**What is being asked**.
Answer these questions from the essay on scapegoating below.
1. From which place did the news of more priestly abuse of women and children come out?
2. Along which border was a real scapegoat ceremony seen during relief work?
3. What does the essay give as the #1 rule of scapegoating?

**Extract**.

# # # # #

Once the news of yet more Roman Catholic priestly abuse of women and children exploded out of Pennsylvania (much less the steady trickle flowing out of the rest of the world), I knew that it was all too painful.
The church would have to turn on someone to blame.
As piece after post after tweet came out offering suggestions of accountability and action, the flow of blame against gay clergy began to swell. Catholic twitter and social media turned very quickly and found their scapegoat.
It wasn’t unchecked power, it wasn’t misogyny, it wasn’t a system made for secrecy, it wasn’t the fear of bad PR, or the lack of women in places of leadership – it was the “cancer” of allowing gay clergy into the priesthood.
I don’t mean to beat up on Roman Catholics. That’s just one story among so many. They aren’t unique. In fact, there seems to be nothing more natural to humans.
Scapegoating is an incredible thing. It is everywhere—business, politics, sports, and heavily ensconced in the church.
In a twisted way, there’s nothing more fundamentally Christian than pinning all your wrongdoings on another and then not looking back. Millions of people lay their life on the belief that Jesus is the ultimate scapegoat, taking everyone else’s wrongdoings and sins and walking away with them.
The problem is that this isn’t about Jesus. This isn’t about God’s self sacrifice. This isn’t God volunteering to take it all on. This is about our continuing addiction to sacrificing others, our Christian brothers and sisters, on an altar of evading our own guilt and responsibility.
There are so many out in the wilderness of the scapegoated. People that churches, Christian organizations, schools, etc. have pinned their wrongdoings on in order to wipe their hands clean. For some, it was their community’s past mistakes that needed to be chased away. Others continue to shoulder the responsibility of continuing sins, with no end in sight.
Some are totally innocent. Others have a reason they were volunteered.
I remember seeing a real scapegoat ceremony as we did relief work along the border of Rwanda and the DRC. The community giving this poor being all their sins so that they could move on and move forward—chasing it into the harsh wilderness to never return.
That’s the #1 rule of scapegoating, you see. The sacrifice must never return to the community. There is a lot riding on not being reminded of who you were. Who you still are deep down.
I remember the westerners around me thinking how refreshing it was that “we” had moved on from this…that we had “evolved”. What we in the West do, however, is far more dark, sinister, and damaging—and yet exactly the same. There is something so fundamentally human about not wanting to be faced by your own worst self. We are all children desperately looking for someone else to take the heat for our messes.

# # # # #

**Dataset excerpts**.
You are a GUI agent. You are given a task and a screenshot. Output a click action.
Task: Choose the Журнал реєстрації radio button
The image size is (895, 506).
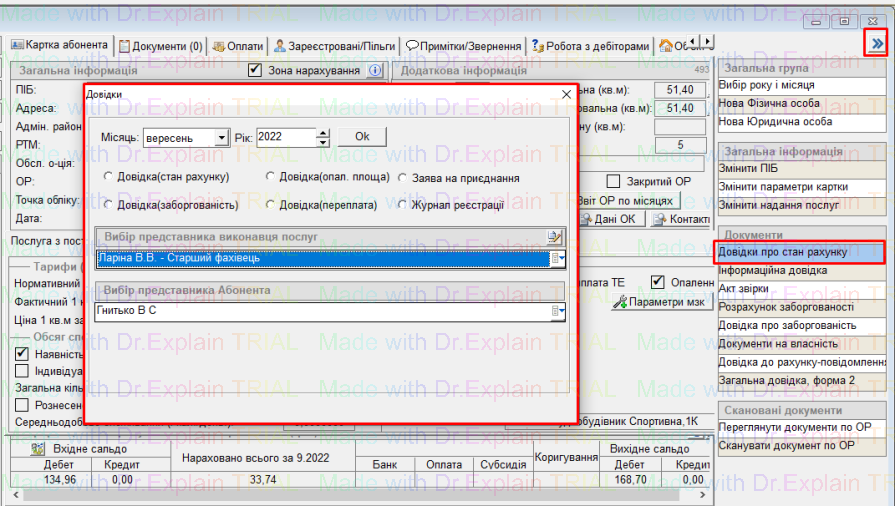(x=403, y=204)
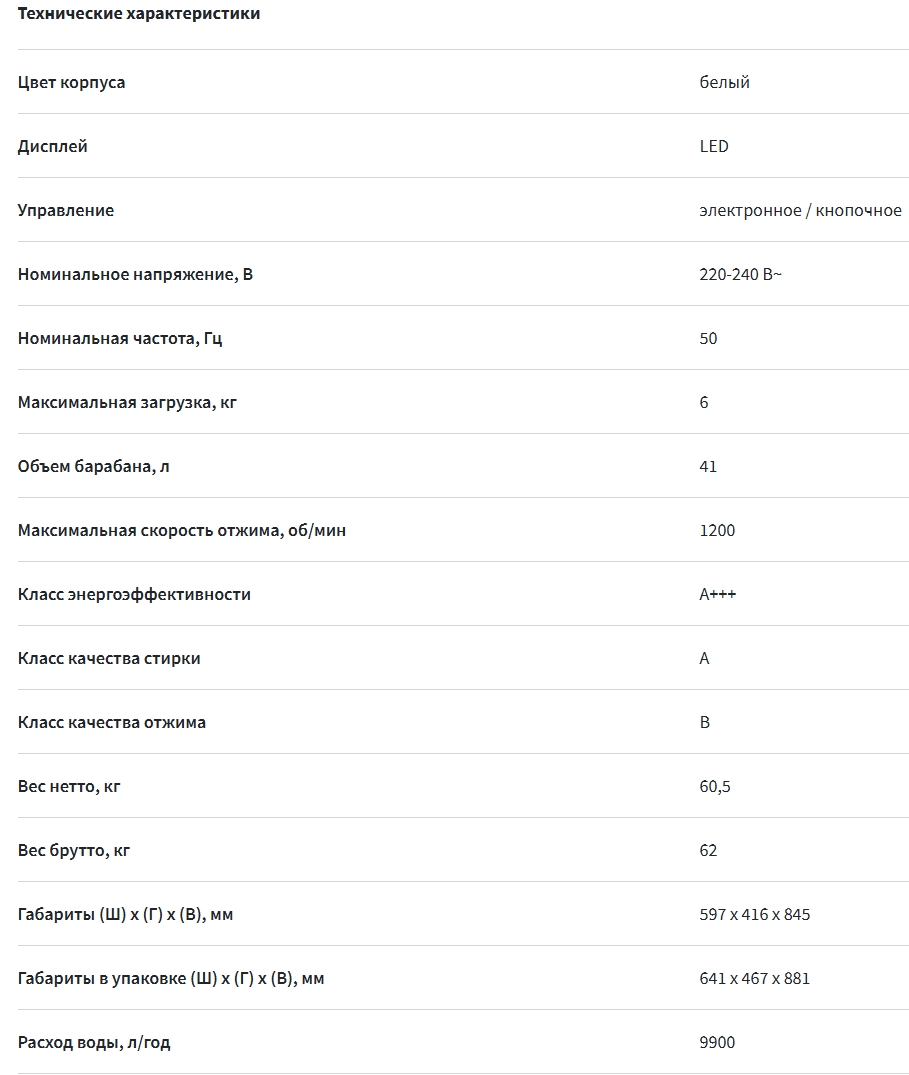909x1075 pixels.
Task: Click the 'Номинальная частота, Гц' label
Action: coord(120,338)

# # # # #

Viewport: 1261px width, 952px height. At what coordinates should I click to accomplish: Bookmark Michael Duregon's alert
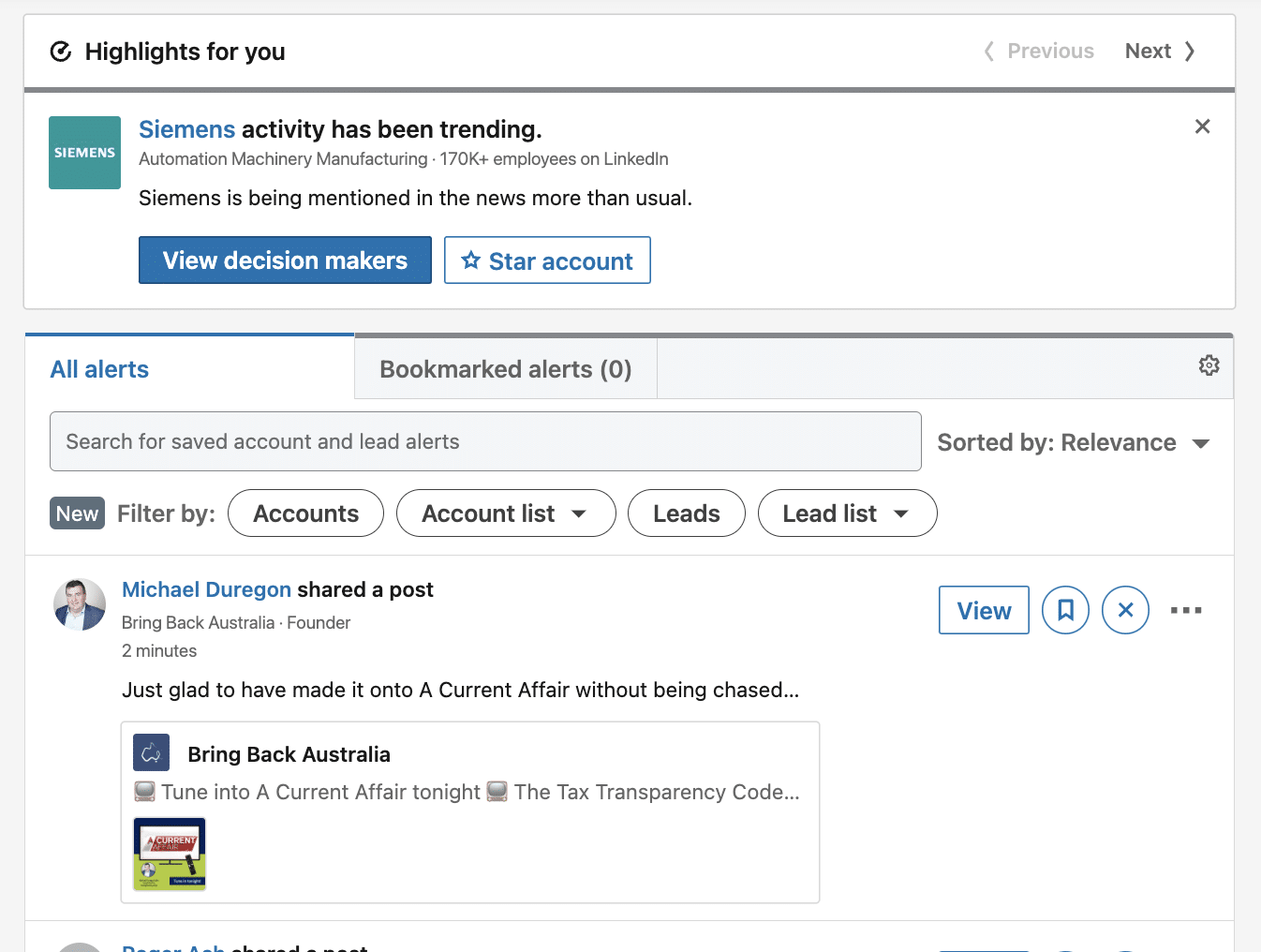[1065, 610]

# # # # #

**Answer**.
1. Pennsylvania.
2. The border of Rwanda and the DRC.
3. The sacrifice must never return to the community.